» RECORDS FOR THE TASK:
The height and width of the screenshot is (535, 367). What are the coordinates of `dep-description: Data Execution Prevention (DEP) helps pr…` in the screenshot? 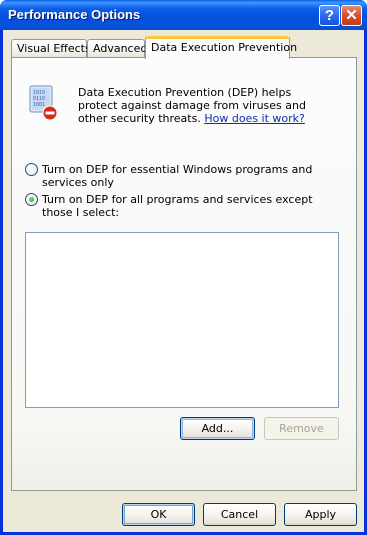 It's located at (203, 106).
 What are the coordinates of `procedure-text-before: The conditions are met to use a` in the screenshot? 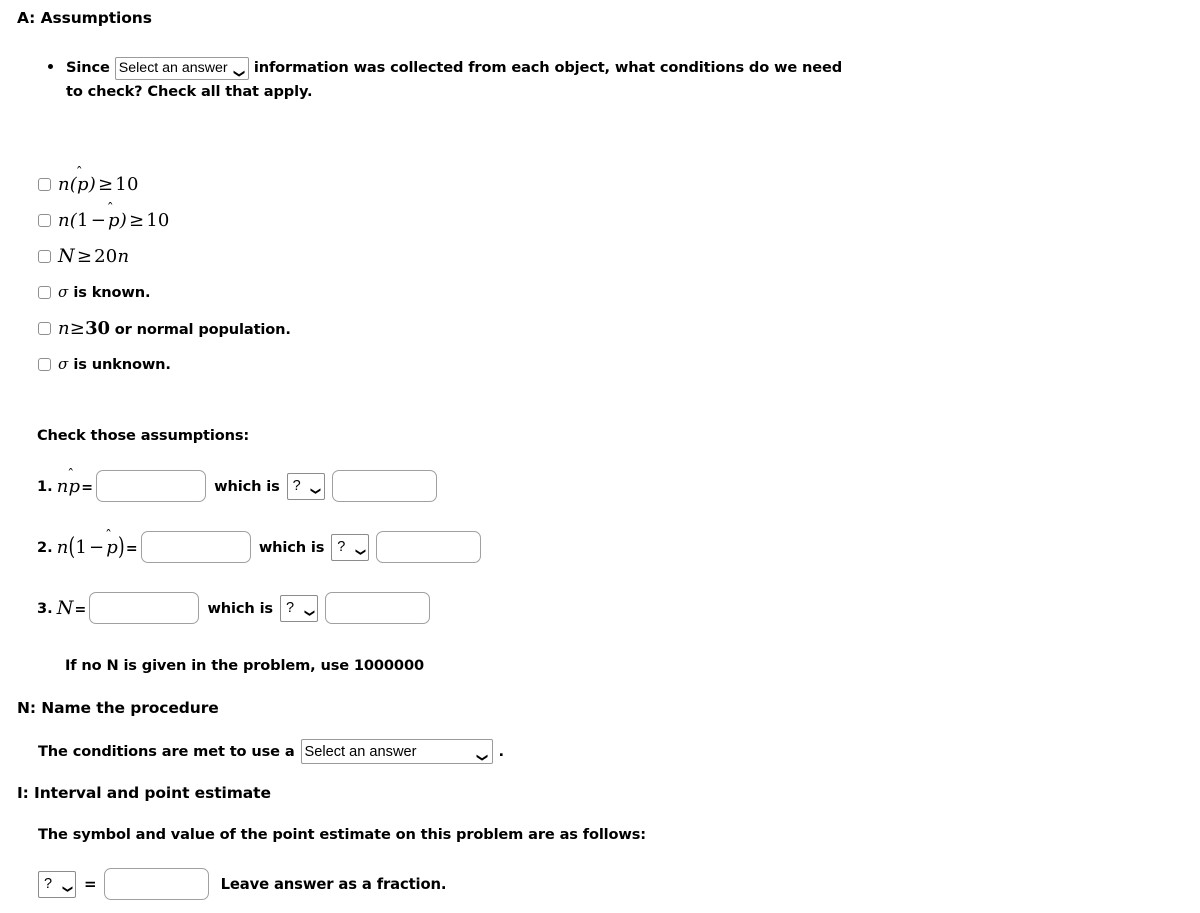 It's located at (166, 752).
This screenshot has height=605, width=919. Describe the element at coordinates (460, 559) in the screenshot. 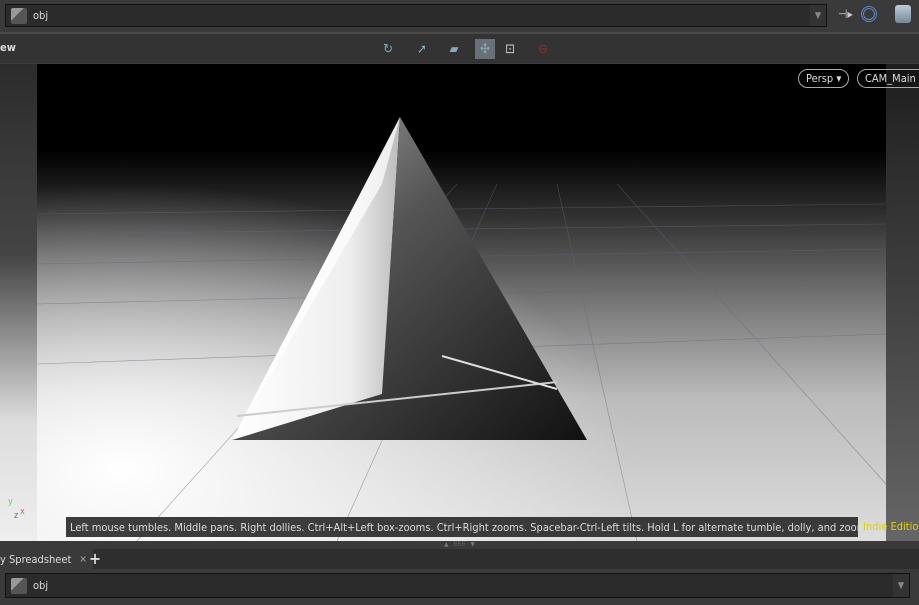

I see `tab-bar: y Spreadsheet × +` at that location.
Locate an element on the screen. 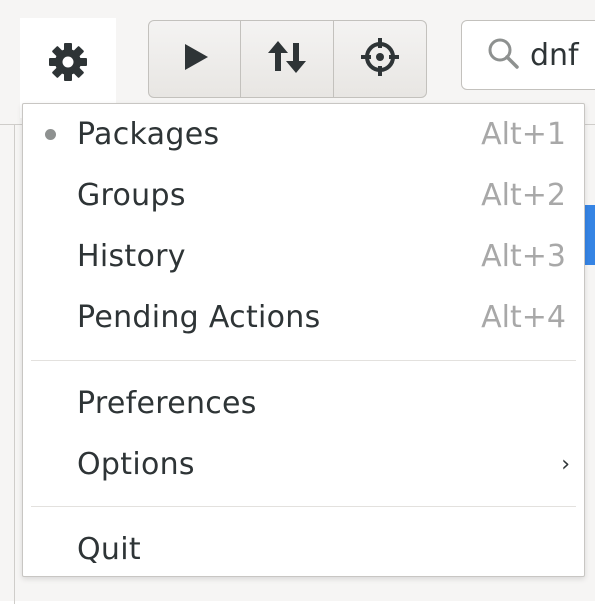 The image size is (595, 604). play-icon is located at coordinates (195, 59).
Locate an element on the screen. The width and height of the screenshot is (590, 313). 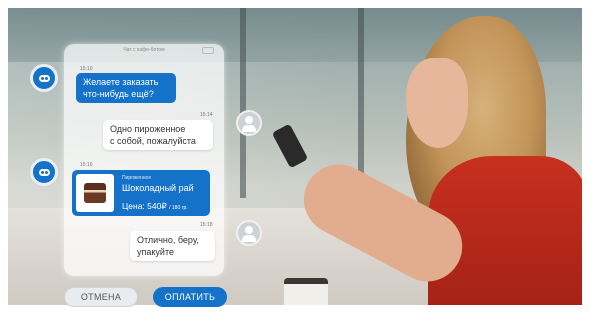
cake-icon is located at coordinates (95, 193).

* * *

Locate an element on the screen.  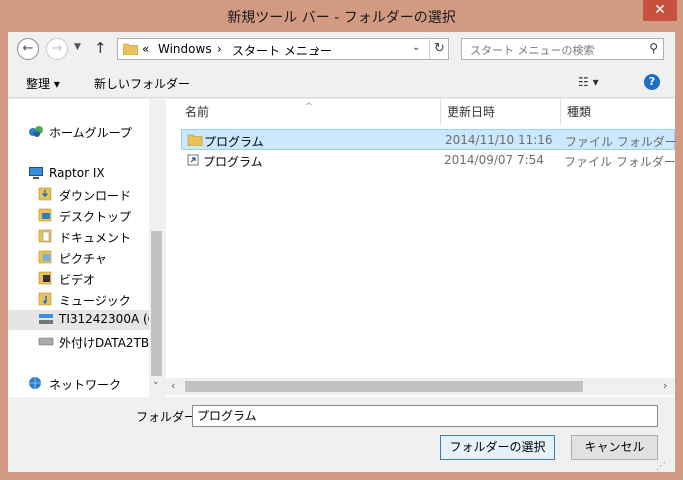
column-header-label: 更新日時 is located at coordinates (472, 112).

» EXERCISE INSTRUCTIONS: Write out the material word for word, everything from the line containing "Locate an element on the screen. The" down to the line containing "cake-icon is located", both included. Leave the pictures out.

» SOLUTION:
Locate an element on the screen. The width and height of the screenshot is (590, 313). 
cake-icon is located at coordinates (95, 193).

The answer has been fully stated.